INSTRUCTIONS TO FOLLOW
Return copies of the lines below that mention "Given".

DATA FOR REVIEW
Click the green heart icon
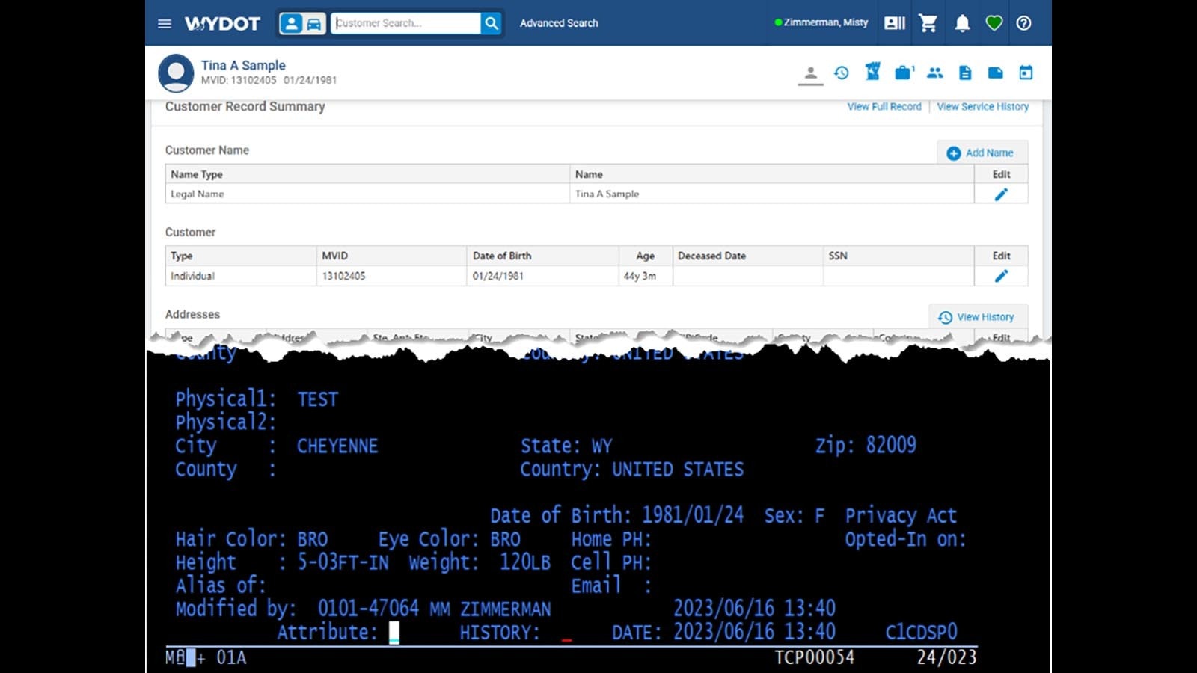This screenshot has width=1197, height=673. tap(994, 23)
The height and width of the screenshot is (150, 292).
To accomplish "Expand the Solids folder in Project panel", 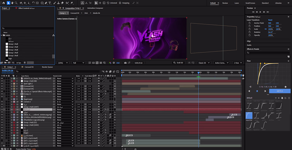I will point(2,35).
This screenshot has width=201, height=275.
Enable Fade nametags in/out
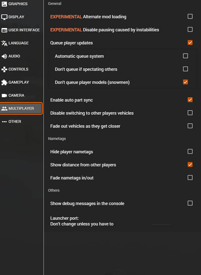[190, 178]
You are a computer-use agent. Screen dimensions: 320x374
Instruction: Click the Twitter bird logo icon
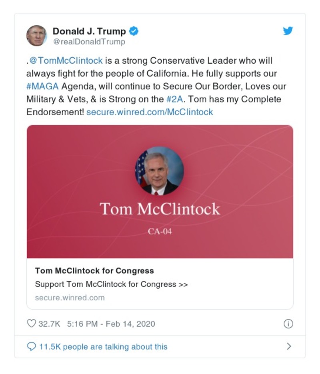pos(288,31)
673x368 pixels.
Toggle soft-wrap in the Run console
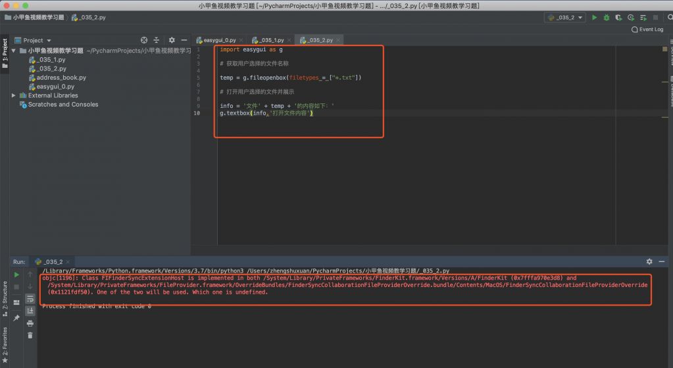click(x=30, y=299)
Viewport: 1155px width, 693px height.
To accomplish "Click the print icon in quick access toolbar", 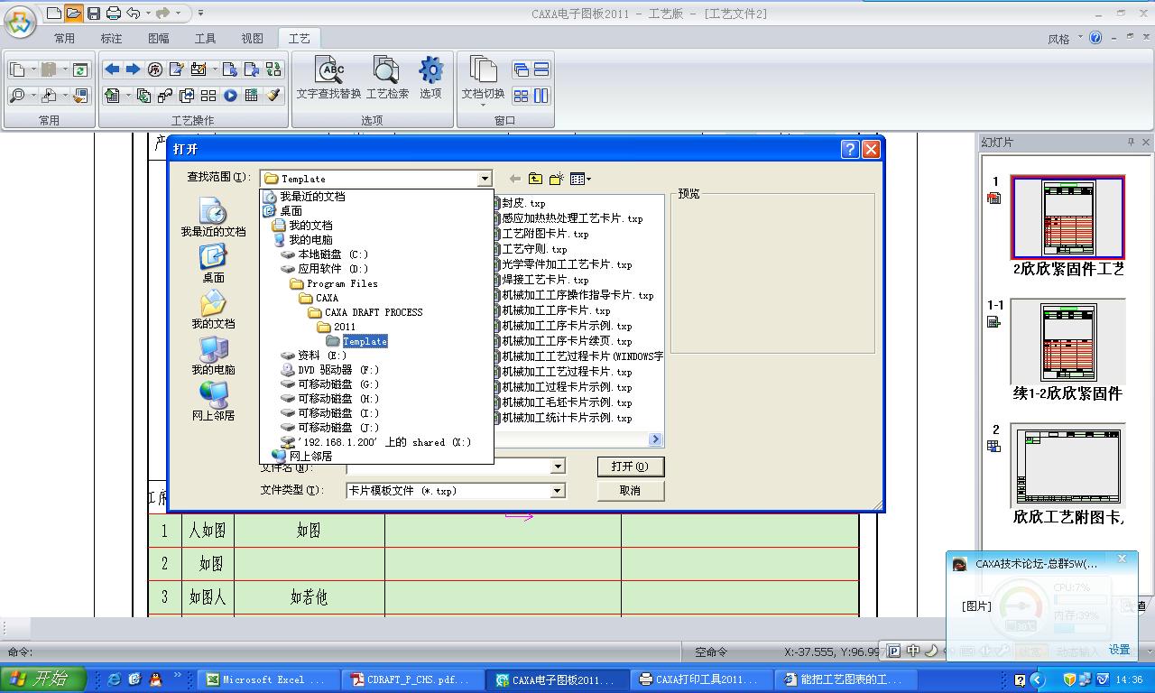I will point(114,14).
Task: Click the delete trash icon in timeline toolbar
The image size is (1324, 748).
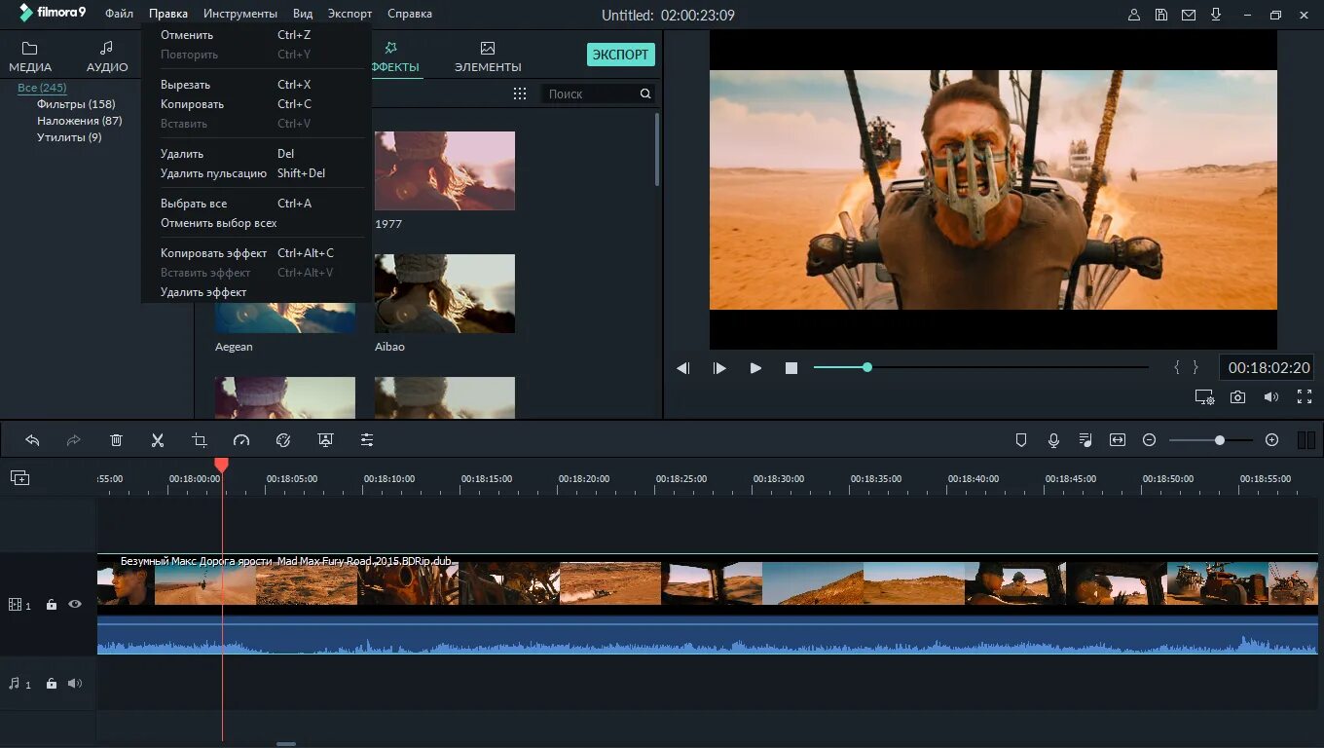Action: tap(116, 440)
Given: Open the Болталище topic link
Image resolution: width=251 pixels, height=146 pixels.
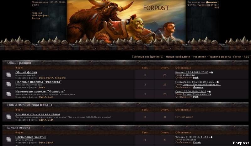Looking at the screenshot, I should tap(189, 75).
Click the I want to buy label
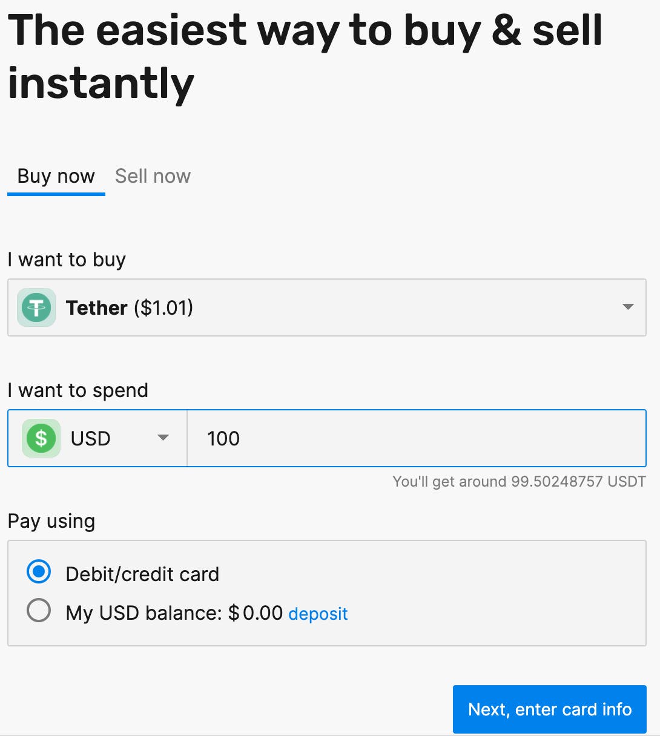Screen dimensions: 660x736 [x=67, y=260]

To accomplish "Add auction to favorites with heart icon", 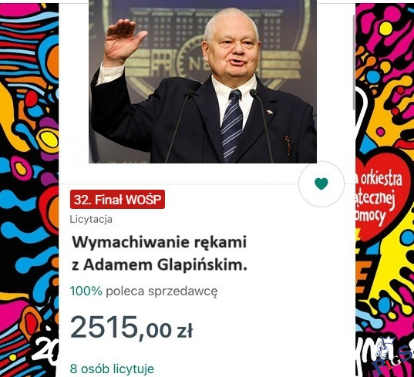I will point(321,184).
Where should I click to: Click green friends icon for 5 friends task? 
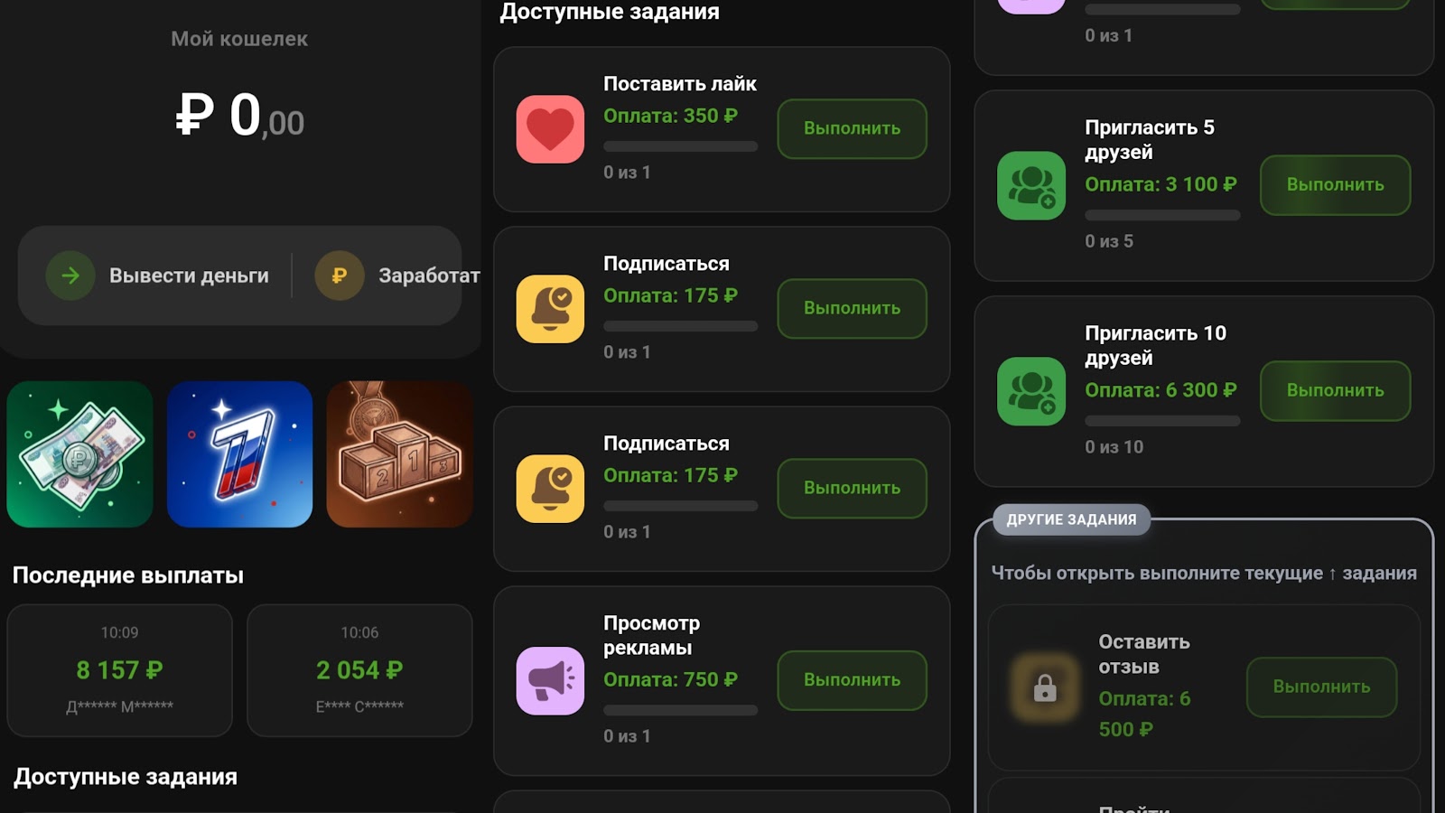pyautogui.click(x=1031, y=185)
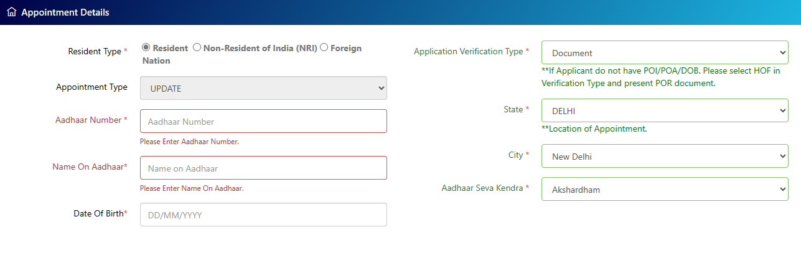The height and width of the screenshot is (257, 801).
Task: Open the State dropdown showing DELHI
Action: 665,110
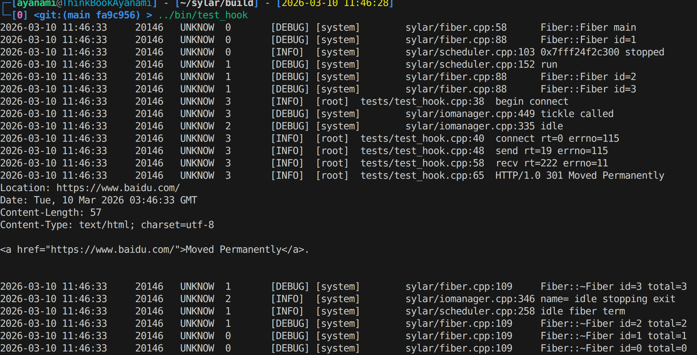697x355 pixels.
Task: Click the sylar/scheduler.cpp:103 file reference
Action: [470, 52]
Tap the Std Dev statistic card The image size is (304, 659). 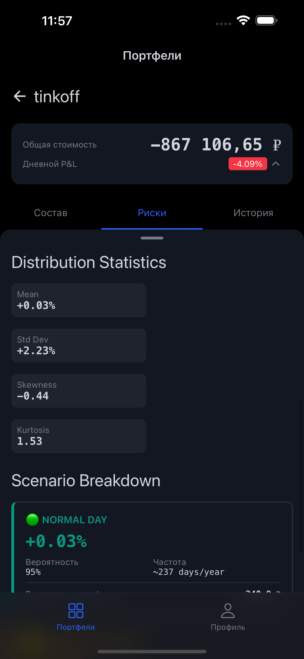[79, 345]
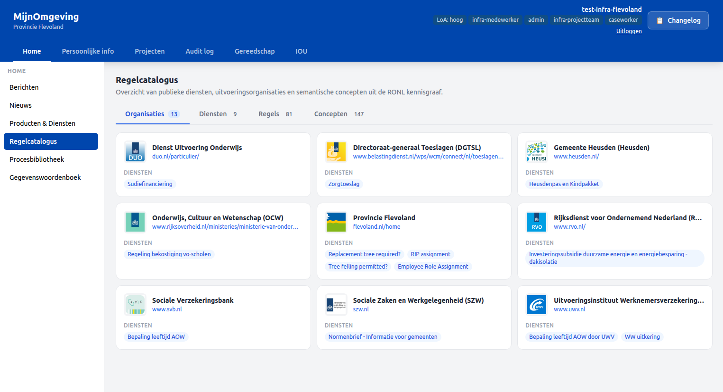Viewport: 723px width, 392px height.
Task: Click the Gemeente Heusden logo
Action: [x=537, y=151]
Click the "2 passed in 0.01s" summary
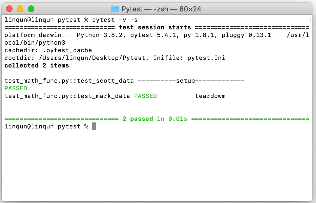Image resolution: width=316 pixels, height=203 pixels. click(x=155, y=119)
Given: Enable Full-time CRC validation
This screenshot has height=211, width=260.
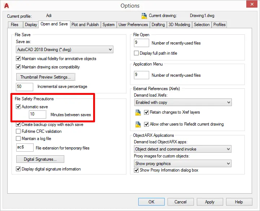Looking at the screenshot, I should point(18,131).
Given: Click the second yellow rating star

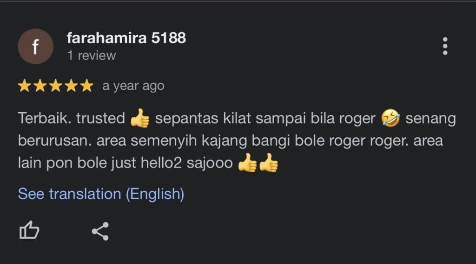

FINAL ANSWER
Given: Open the Болталище topic link
Given: Enable Full-time CRC validation
Given: Click the second yellow rating star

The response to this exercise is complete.